- Born: 1796
- Died: 1862 (aged 65–66)
- Allegiance: Russian Empire
- Branch: Imperial Russian Army
- Service years: 1811–1862
- Rank: Adjutant general in the rank of General of the cavalry
- Unit: Uhlans of the Imperial Guard
- Commands: Light cavalry division
- Conflicts: French invasion of Russia Decembrist revolt Russo-Turkish War (1828–1829)
- Awards: Weapons: Gold Sword for Bravery

= Alexander Bagration-Imeretinsky (1796–1862) =

Georgian prince (1796–1862)

Alexander Bagration-Imeretinsky (ალექსანდრე ბაგრატიონ-იმერეტინსკი, Alek'sandre Bagration-Imeretinski; Александр Георгиевич Багратион-Имеретинский, Aleksandr Georgyevich Bagration-Imeretinsky; 1796 — 5 February 1862) was a Georgian royal prince of the Bagrationi dynasty of Imereti and a general in Imperial Russian service.
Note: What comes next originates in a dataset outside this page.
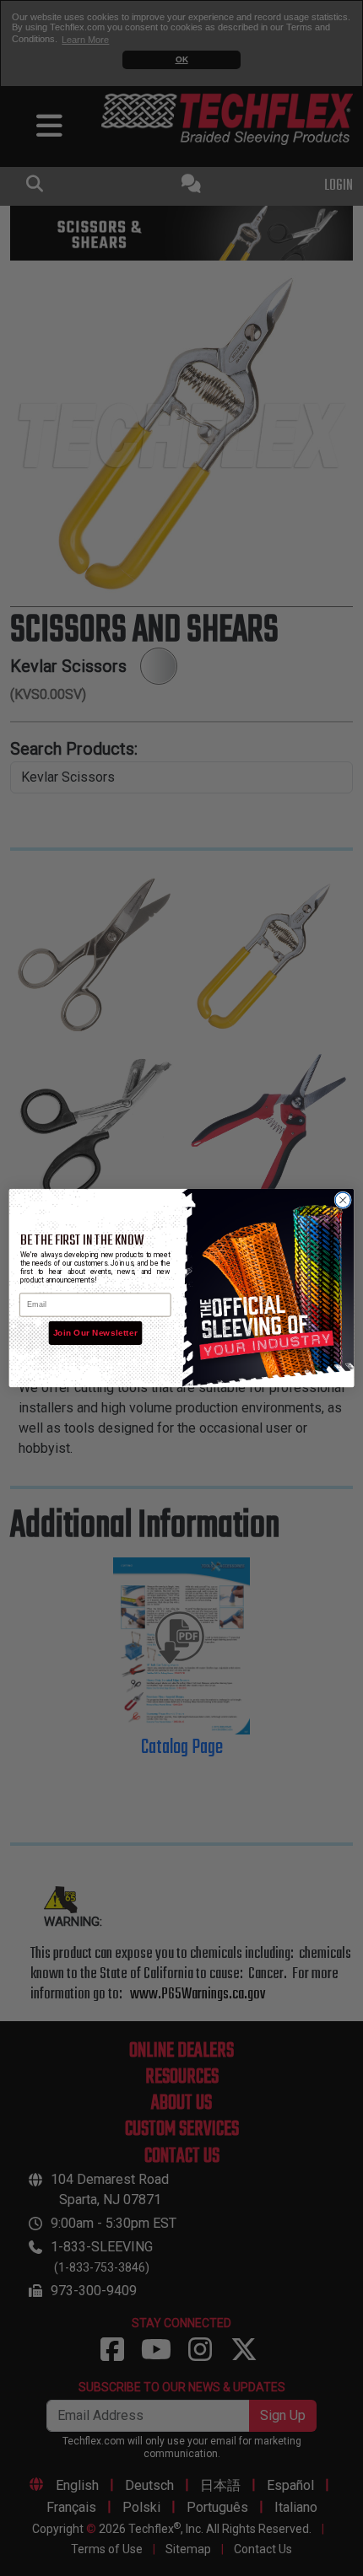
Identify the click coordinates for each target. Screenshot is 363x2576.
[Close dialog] (342, 1199)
Prince Alexander was a son of Prince George of Imereti, grandson of King Solomon I of Imereti, by his wife, Princess Darejan, of the Eristavi of Racha. From July to September 1810, the young prince Alexander fought under the Russian general Simonovich against his relative, King Solomon II of Imereti, who had held Alexander's father captive for nine years. Alexander's services were duly rewarded; The Russian government granted a pension to his mother and allowed him and his brother, Dimitri, to enlist in the Page Corps. In 1811, Prince Alexander received a commission as a cornet of the Imperial Guard's Uhlans. He fought against Napoleon's Grande Armée in 1812, the Decembrist revolutionaries in 1825, and Ottomans in 1828. His promotions were those to the rank of colonel in 1827, major-general in 1835, lieutenant-general in 1844, adjutant-general in 1852, and general of cavalry in 1860. In 1855, he was a commander of the reserve light cavalry division. He was awarded Order of St. George and a gold sword. Alexander Bagration-Imeretinsky died in St. Petersburg and was buried in the Alexander Nevsky Lavra.